REPUBLIKA.CO.ID, JAKARTA -- Kepala Badan Pengawas Obat dan Makanan (BPOM RI), Penny Lukito tak bosan mengingatkan masyarakat agar tidak tergiur dengan harga murah saat membeli obat. Ia pun meminta warga berhati-hati saat membeli obat secara daring.
"Masyarakat harap beli obat di jalur formal seperti apotek, jangan beli di online kecuali yang memang sudah terdaftar (telemedisin)," ujar Penny dalam Konferensi Pers secara daring yang disiarkan Youtube BPOM RI, Senin (31/10).
"Untuk obat bebas juga hati-hati, karena seperti Unibebi diperjual belikan online, jadi beli obat jangan berdasarkan harga saja, harus yang sesuai platform," sambungnya.

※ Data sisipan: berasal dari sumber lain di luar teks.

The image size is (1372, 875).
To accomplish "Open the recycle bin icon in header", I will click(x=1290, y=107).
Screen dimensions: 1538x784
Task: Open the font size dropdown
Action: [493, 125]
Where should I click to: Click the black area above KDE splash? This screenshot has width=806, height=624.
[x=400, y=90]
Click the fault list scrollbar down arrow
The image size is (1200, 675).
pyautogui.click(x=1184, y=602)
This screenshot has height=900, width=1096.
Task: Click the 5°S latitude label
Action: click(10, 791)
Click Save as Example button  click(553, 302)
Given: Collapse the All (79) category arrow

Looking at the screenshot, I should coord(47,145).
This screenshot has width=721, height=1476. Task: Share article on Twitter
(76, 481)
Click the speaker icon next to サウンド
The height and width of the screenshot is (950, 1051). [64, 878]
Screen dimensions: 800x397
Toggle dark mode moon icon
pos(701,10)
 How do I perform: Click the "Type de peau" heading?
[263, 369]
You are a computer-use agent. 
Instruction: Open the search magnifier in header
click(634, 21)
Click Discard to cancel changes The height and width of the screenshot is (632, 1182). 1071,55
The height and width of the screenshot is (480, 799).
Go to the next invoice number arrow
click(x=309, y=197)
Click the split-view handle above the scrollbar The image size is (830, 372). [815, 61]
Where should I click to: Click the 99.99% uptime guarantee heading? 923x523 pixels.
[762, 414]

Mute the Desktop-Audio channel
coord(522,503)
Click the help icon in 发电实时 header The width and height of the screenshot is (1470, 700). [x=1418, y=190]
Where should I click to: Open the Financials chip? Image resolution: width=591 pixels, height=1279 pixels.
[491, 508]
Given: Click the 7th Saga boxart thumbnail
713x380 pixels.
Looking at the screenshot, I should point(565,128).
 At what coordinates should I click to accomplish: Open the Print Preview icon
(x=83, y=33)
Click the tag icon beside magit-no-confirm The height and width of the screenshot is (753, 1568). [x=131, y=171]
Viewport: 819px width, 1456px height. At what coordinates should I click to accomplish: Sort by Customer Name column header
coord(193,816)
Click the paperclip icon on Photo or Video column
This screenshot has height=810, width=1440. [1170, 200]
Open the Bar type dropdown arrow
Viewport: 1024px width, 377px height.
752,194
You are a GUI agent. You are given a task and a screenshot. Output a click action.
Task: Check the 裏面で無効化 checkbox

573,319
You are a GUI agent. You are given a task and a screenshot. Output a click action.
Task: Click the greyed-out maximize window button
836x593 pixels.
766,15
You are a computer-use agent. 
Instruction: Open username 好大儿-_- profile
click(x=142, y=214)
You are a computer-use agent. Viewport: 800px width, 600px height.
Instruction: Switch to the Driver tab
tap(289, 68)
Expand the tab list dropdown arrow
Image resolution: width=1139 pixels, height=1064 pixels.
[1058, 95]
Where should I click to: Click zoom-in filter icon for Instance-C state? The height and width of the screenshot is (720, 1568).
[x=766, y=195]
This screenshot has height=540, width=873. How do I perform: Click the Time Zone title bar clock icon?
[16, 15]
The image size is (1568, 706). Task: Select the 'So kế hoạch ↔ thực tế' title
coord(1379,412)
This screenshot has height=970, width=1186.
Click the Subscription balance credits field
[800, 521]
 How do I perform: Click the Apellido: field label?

Ia juga mengimbau kepada masyarakat agar selalu mencatat obat saat mengonsumsinya. Hal ini dilakukan agar bila terjadi kejadian yang tidak diinginkan seperti keracunan dan hal lainnya bisa segera dilaporkan.
"Dicatat agar saat ada sakit segera lapor ke BPOM RI supaya cepat dilakukan penarikan dan penyegelan obat yang ada keterkaitan," terangnya.
Diketahui, dari perluasan sampling dan pengujian 102 obat yang ditemukan di rumah pasien gangguan ginjal akut pada anak (GGPA), ditemukan cemaran etilen glikol (EG) dan dietilen glikol (DEG) dalam obat sirop yang diproduksi tiga perusahaan farmasi swasta Indonesia. Tiga perusahaan itu yakni PT Yarindo Farmatama, PT Universal Pharmaceutical Industries dan PT Afi Pharma.
"Dari perluasan sampling dan pengujian ditemukan produk sirup obat yang mengandung EG dari 102 obat yang dilaporkan Kemenkes, kita mendapatkan dua di antaranya yang tidak memenuhi ketentuan yaitu PT Universal dan PT Afi Pharma. Sehingga ada kemungkinan untuk tindak pidana. PT Afi Pharma ini produk paracetamolnya," kata Penny.
Penny mengatakan, diduga para produsen obat tersebut, mengganti bahan baku tanpa melapor terlebih dahulu kepada BPOM. Hal itu berkaitan dengan cemaran EG dan DEG yang diduga memicu kasus gangguan ginjal akut pada anak-anak yang merebak sejak Agustus 2022.